Layli Long Soldier earned a BFA from the Institute of American Indian Arts and an MFA with honors from Bard College. She is the author of the chapbook Chromosomory (2010) and the full-length collection WHEREAS (2017), which won the National Books Critics Circle award and was a finalist for the National Book Award. She has been a contributing editor to Drunken Boat and poetry editor at Kore Press; in 2012, her participatory installation, Whereas We Respond, was featured on the Pine Ridge Reservation. In 2015, Long Soldier was awarded a National Artist Fellowship from the Native Arts and Cultures Foundation and a Lannan Literary Fellowship for Poetry. She was awarded a Whiting Writer’s Award in 2016.
 
Long Soldier is a citizen of the Oglala Lakota Nation and lives in Santa Fe, New Mexico.

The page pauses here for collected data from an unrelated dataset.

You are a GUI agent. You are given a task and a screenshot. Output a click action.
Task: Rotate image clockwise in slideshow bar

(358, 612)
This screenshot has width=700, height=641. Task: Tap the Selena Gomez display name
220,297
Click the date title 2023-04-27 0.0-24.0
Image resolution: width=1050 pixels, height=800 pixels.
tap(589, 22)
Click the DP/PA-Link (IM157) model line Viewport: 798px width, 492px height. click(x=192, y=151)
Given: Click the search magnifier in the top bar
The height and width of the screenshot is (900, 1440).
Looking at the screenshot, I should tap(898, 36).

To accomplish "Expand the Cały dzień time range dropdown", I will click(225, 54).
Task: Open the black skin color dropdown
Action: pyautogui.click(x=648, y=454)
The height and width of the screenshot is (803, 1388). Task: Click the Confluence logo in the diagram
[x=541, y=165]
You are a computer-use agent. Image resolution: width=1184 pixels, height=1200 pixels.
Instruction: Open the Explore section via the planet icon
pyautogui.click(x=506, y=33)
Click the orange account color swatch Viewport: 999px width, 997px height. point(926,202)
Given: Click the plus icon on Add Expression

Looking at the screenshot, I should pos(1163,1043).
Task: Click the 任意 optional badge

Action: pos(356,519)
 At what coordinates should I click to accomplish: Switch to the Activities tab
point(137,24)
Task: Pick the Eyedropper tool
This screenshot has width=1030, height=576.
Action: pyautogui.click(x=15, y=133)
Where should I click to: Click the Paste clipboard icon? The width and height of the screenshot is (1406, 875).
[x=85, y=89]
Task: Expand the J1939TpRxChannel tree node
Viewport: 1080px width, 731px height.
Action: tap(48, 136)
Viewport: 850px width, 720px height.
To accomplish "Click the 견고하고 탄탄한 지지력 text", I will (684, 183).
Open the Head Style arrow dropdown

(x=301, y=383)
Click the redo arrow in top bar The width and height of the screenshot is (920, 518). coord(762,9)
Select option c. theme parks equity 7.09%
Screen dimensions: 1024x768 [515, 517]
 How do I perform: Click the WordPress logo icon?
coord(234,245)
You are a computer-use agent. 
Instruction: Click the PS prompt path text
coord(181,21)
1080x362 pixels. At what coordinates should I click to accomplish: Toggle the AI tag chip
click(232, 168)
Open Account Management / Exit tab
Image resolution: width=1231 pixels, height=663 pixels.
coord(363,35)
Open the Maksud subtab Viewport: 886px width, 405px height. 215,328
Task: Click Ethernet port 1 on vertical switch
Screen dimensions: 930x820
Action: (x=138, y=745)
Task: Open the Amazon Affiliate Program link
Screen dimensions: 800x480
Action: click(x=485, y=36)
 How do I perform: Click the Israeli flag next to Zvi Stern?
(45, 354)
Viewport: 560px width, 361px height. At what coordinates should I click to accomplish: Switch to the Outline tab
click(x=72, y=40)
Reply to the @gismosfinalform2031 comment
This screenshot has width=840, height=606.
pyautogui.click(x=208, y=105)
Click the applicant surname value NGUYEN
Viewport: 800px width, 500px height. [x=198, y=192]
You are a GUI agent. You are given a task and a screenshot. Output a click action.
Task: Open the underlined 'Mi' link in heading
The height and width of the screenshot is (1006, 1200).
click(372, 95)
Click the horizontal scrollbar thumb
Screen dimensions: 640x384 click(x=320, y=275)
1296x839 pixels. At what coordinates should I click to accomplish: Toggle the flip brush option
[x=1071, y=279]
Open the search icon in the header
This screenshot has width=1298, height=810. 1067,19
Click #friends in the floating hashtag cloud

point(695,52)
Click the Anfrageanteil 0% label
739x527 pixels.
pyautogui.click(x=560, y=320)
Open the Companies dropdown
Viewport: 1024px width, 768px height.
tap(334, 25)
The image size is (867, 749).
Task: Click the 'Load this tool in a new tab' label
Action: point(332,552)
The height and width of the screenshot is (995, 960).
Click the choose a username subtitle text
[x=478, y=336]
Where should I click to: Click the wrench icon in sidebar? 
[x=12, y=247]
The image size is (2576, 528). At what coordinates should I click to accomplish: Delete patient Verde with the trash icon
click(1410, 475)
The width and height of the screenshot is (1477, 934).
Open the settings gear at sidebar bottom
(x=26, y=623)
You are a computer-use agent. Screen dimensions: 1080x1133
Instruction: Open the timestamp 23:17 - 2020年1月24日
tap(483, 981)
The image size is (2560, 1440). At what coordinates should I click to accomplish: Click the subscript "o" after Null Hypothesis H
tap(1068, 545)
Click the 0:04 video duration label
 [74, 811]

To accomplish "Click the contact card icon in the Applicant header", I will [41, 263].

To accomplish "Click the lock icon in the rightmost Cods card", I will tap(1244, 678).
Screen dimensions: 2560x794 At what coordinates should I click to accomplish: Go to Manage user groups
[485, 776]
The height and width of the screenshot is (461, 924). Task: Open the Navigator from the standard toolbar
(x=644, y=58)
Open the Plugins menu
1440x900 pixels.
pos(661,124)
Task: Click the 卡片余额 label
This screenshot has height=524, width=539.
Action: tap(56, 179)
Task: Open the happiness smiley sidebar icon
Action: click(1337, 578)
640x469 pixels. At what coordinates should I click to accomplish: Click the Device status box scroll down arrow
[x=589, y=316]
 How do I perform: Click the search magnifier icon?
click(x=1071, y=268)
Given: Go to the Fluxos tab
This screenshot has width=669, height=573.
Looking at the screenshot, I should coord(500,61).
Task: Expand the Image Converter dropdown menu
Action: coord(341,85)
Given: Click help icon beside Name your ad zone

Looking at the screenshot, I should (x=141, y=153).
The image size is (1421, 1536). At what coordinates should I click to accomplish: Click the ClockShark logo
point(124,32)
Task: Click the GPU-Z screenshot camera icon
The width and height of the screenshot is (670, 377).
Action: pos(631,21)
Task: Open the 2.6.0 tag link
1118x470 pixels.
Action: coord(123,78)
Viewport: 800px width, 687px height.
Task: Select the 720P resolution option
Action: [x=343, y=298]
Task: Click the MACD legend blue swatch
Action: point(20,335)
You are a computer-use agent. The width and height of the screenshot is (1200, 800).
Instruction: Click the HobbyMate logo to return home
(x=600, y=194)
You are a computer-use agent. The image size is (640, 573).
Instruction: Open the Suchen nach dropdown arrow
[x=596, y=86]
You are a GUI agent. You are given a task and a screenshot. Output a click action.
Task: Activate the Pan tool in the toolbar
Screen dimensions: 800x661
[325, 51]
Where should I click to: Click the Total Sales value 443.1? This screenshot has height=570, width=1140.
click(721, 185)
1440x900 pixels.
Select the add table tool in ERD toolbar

WHEREAS confronts the coercive language of the United States government in its responses, treaties, and apologies to Native American peoples and tribes, and reflects that language in its officiousness and duplicity back on its perpetrators. Through a virtuosic array of short lyrics, prose poems, longer narrative sequences, resolutions, and disclaimers, Layli Long Soldier has created a brilliantly innovative text to examine histories, landscapes, her own writing, and her predicament inside national affiliations. “I am,” she writes, “a citizen of the United States and an enrolled member of the Oglala Sioux Tribe, meaning I am a citizen of the Oglala Lakota Nation—and in this dual citizenship I must work, I must eat, I must art, I must mother, I must friend, I must listen, I must observe, constantly I must live.” This strident, plaintive book introduces a major new voice in contemporary literature.

 

About the Visiting Writers Series:

Now in its sixty-second year, the nationally-renowned Visiting Writers Series at UMass Amherst presents emerging and established writers of poetry, fiction, and nonfiction. The series is sponsored by the MFA for Poets and Writers and the Juniper Initiative for Literary Arts and Action, and is made possible with support from the Massachusetts Cultural Council, the University of Massachusetts Arts Council, and the English Department.